◆ Records for this task ◆

BEGIN

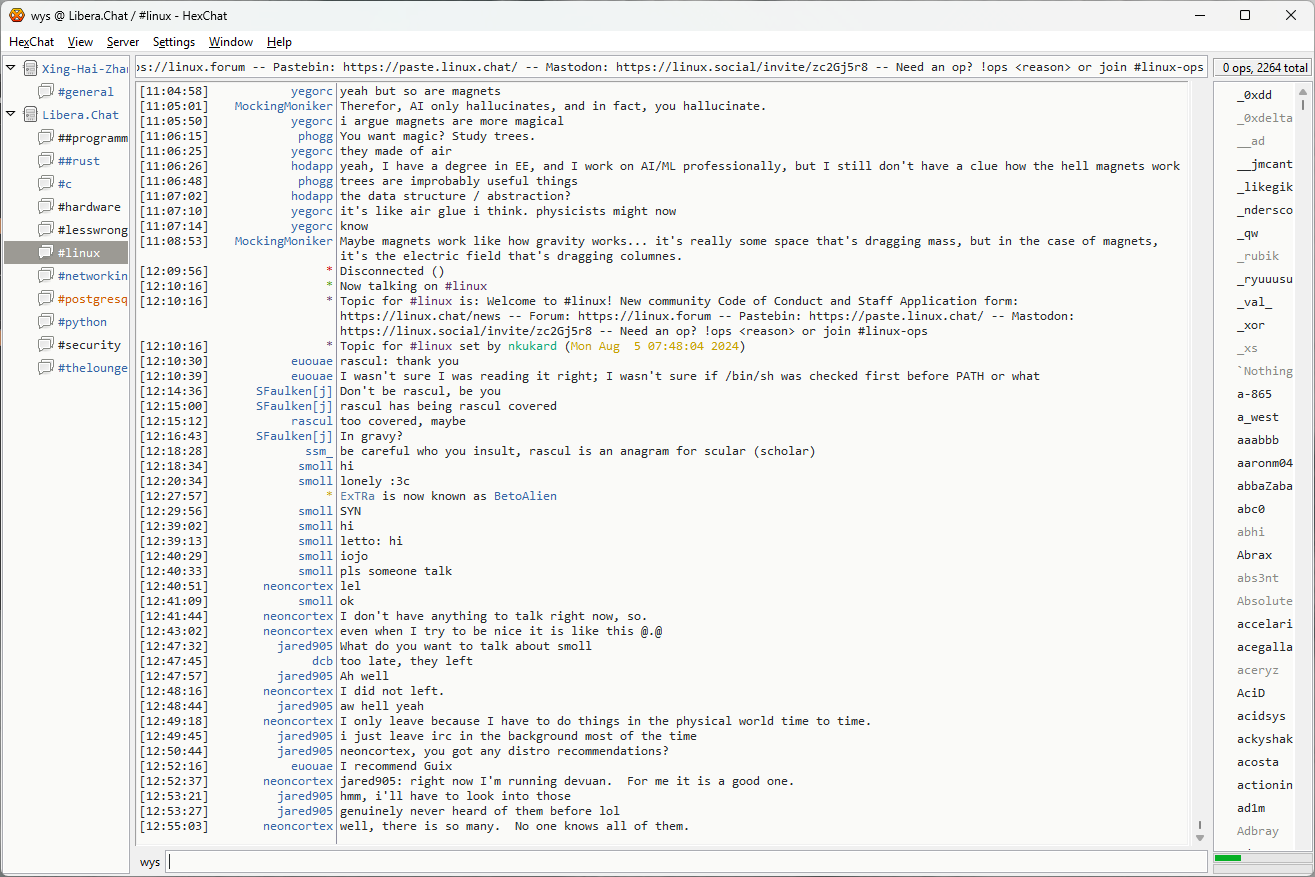Click the green lag meter bar
The width and height of the screenshot is (1315, 877).
point(1227,858)
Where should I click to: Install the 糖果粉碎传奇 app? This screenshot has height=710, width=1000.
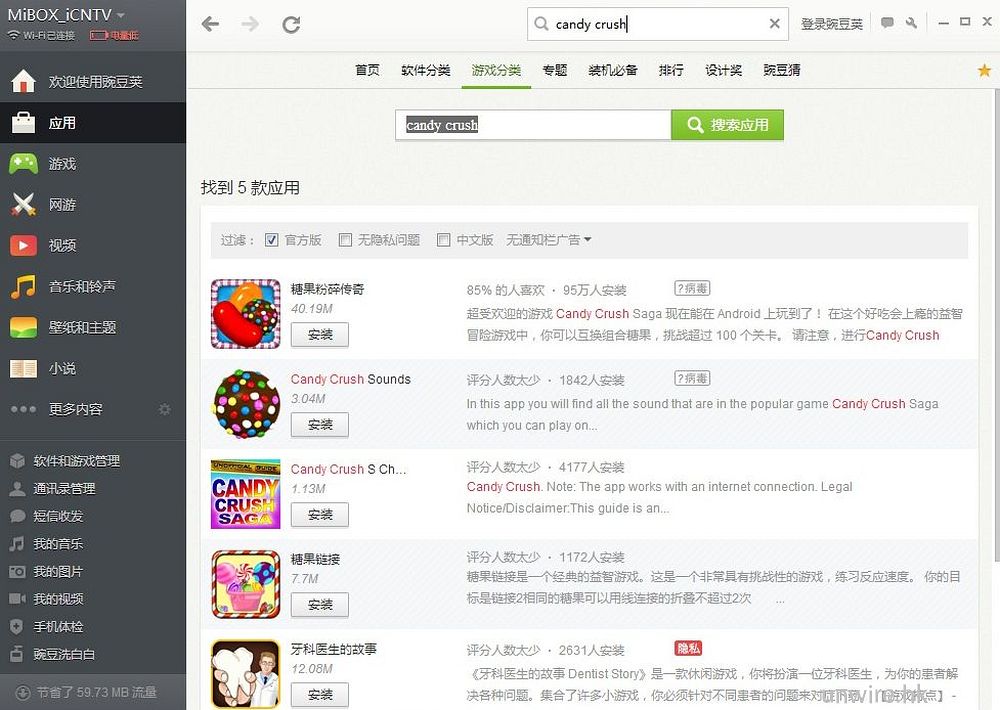(x=320, y=335)
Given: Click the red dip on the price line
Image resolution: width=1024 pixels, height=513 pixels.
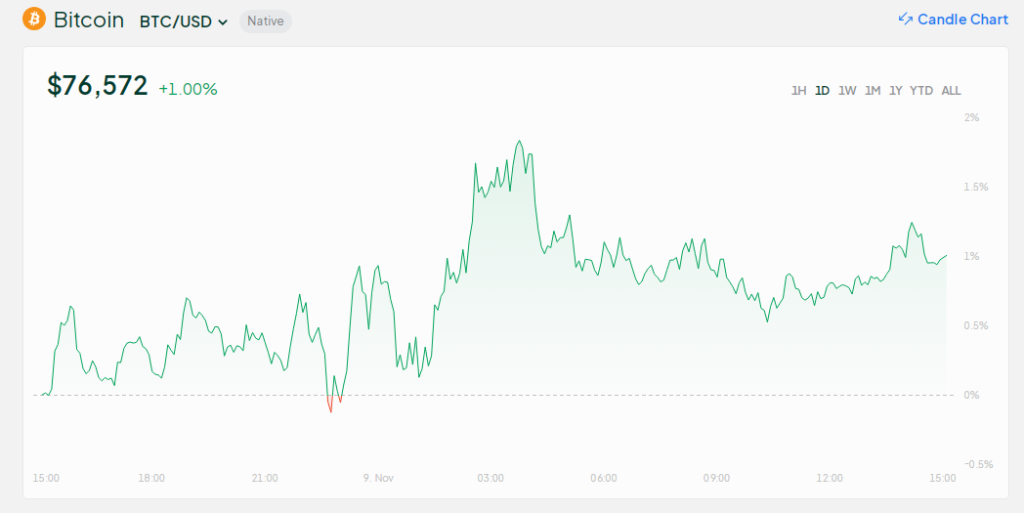Looking at the screenshot, I should click(330, 405).
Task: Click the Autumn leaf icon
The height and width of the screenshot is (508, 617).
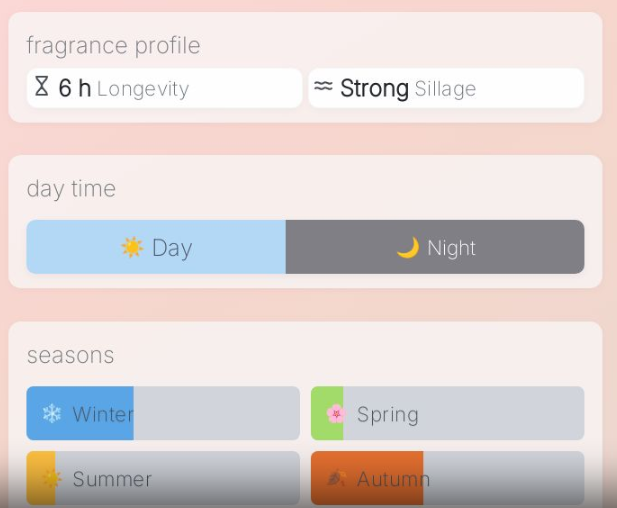Action: [336, 479]
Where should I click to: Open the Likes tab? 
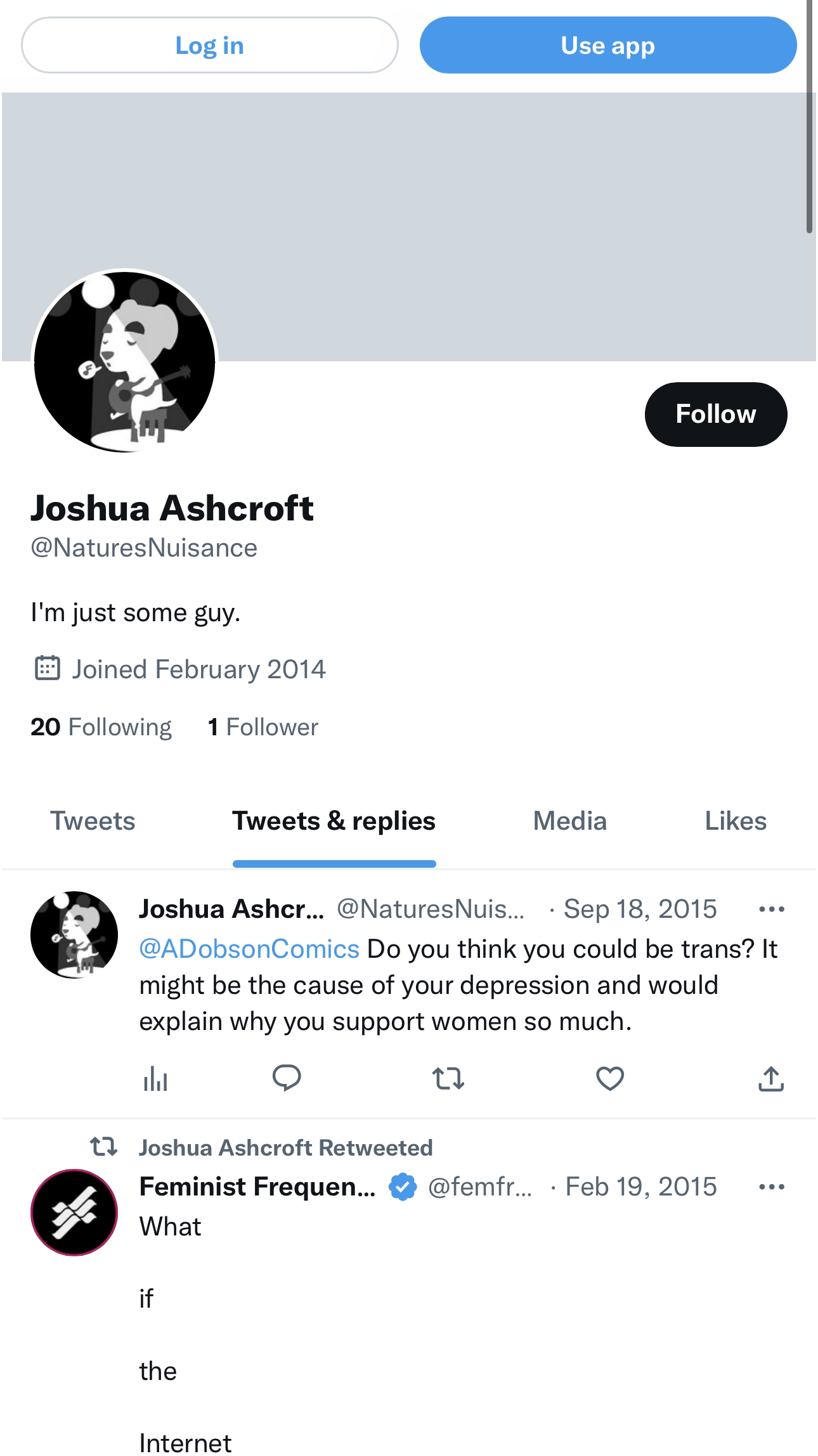click(x=736, y=821)
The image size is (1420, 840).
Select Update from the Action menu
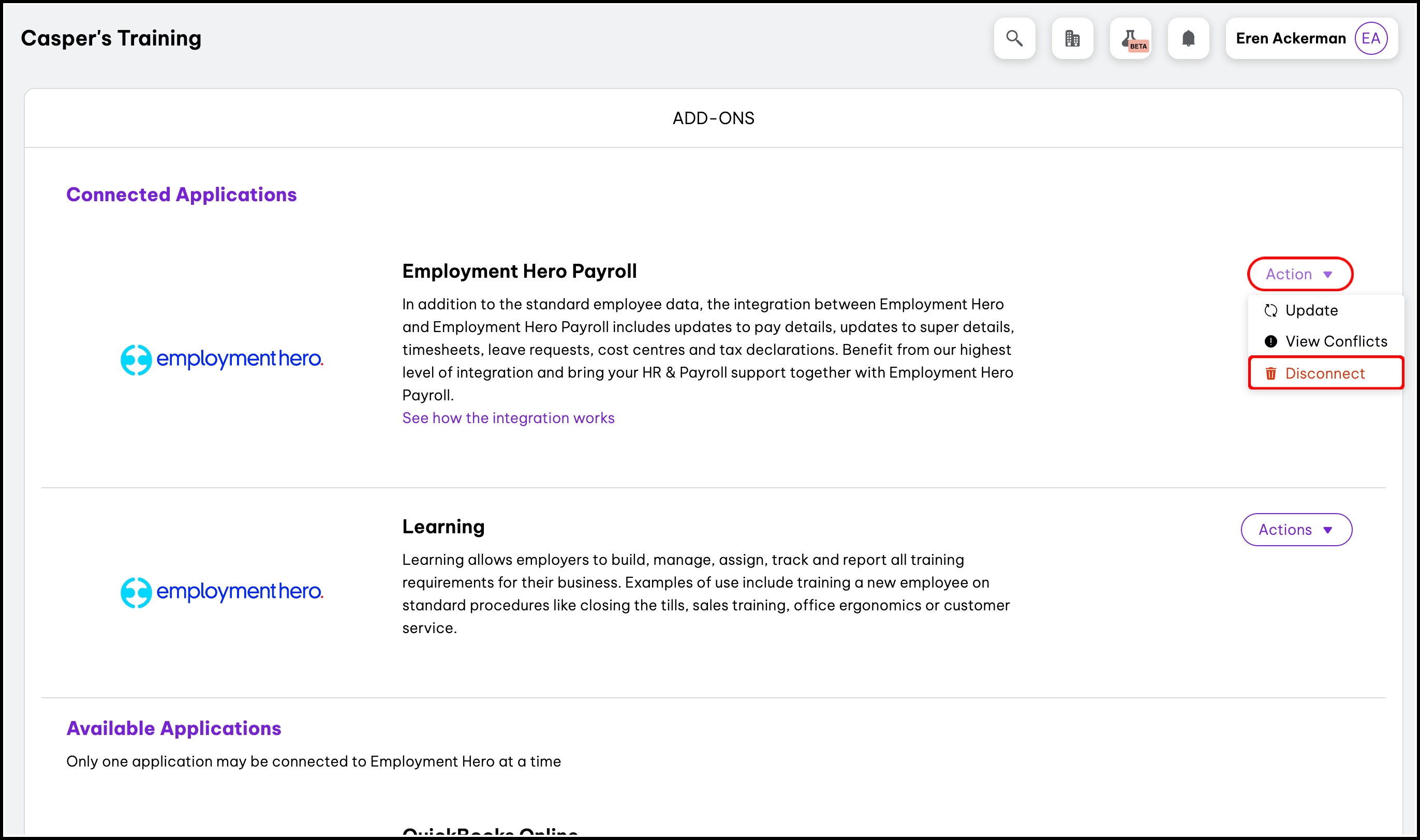click(x=1311, y=310)
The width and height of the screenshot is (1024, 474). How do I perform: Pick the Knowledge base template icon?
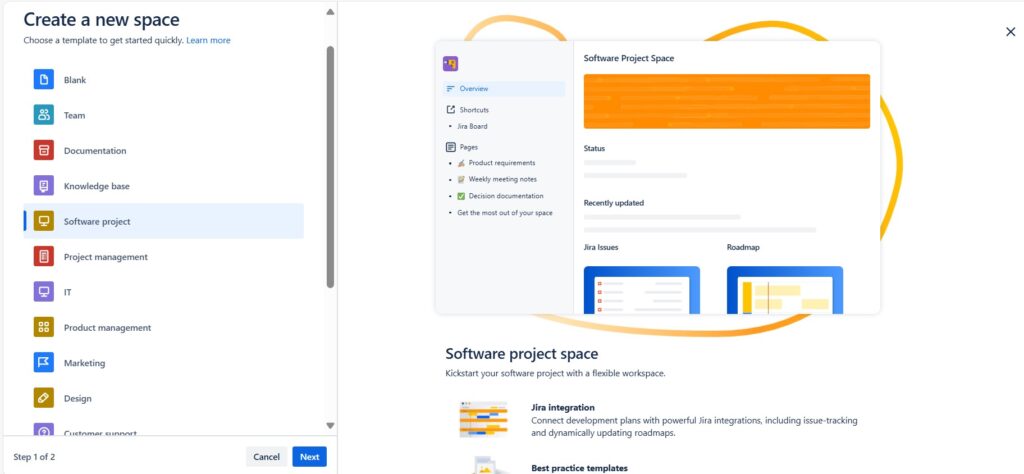click(43, 186)
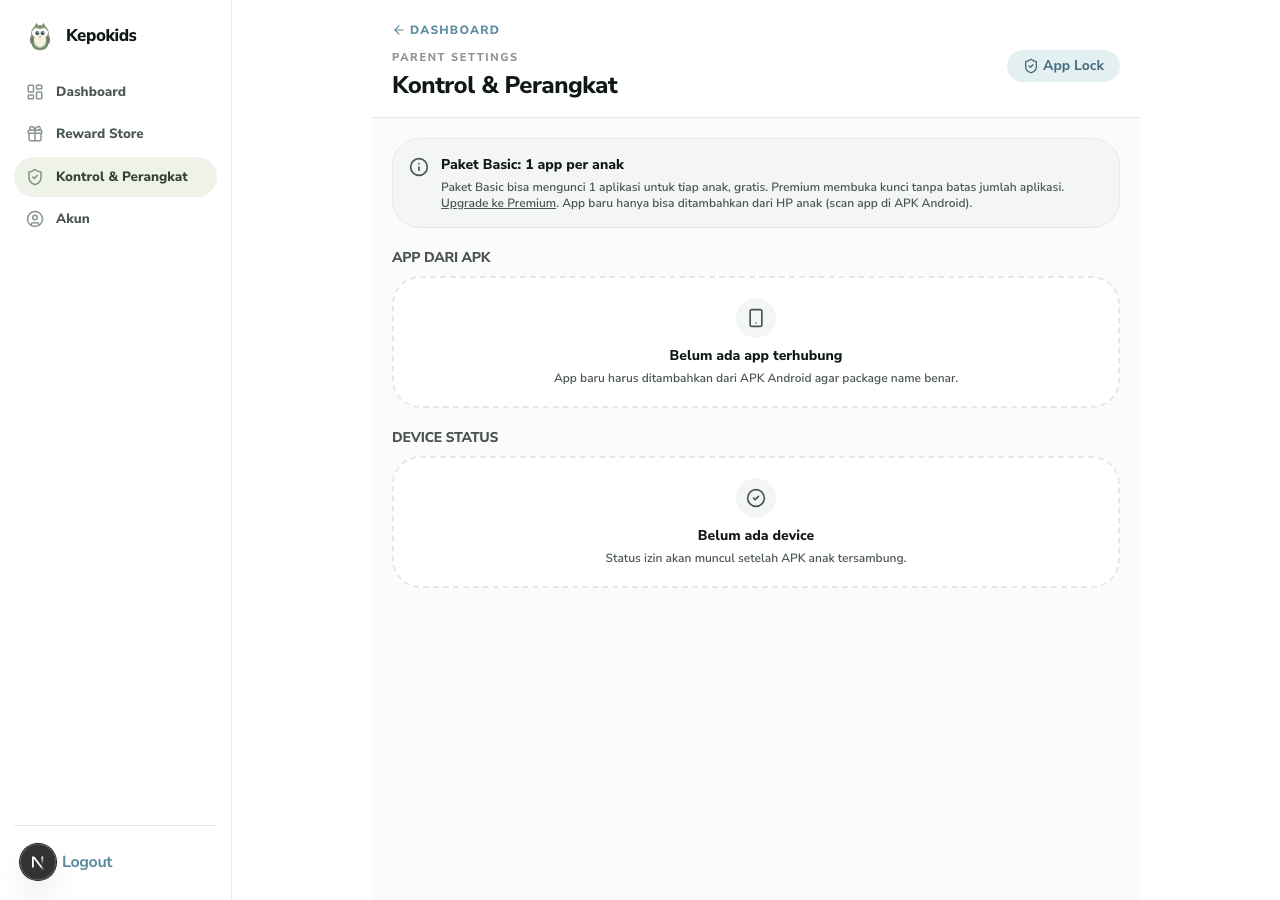Click the Dashboard grid icon in sidebar
1280x900 pixels.
[x=35, y=92]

END

Restate the lines above exactly, from the one bearing "Where should I click to: Open the Likes tab?" through the final line of the material, both included, omitting pictures.

◆ Answer to this problem ◆
Where should I click to: Open the Likes tab? 
click(x=736, y=821)
The image size is (1420, 840).
Select Update from the Action menu
click(x=1311, y=310)
The width and height of the screenshot is (1024, 474). How do I perform: Pick the Knowledge base template icon?
click(43, 186)
Click the Dashboard grid icon in sidebar
1280x900 pixels.
[x=35, y=92]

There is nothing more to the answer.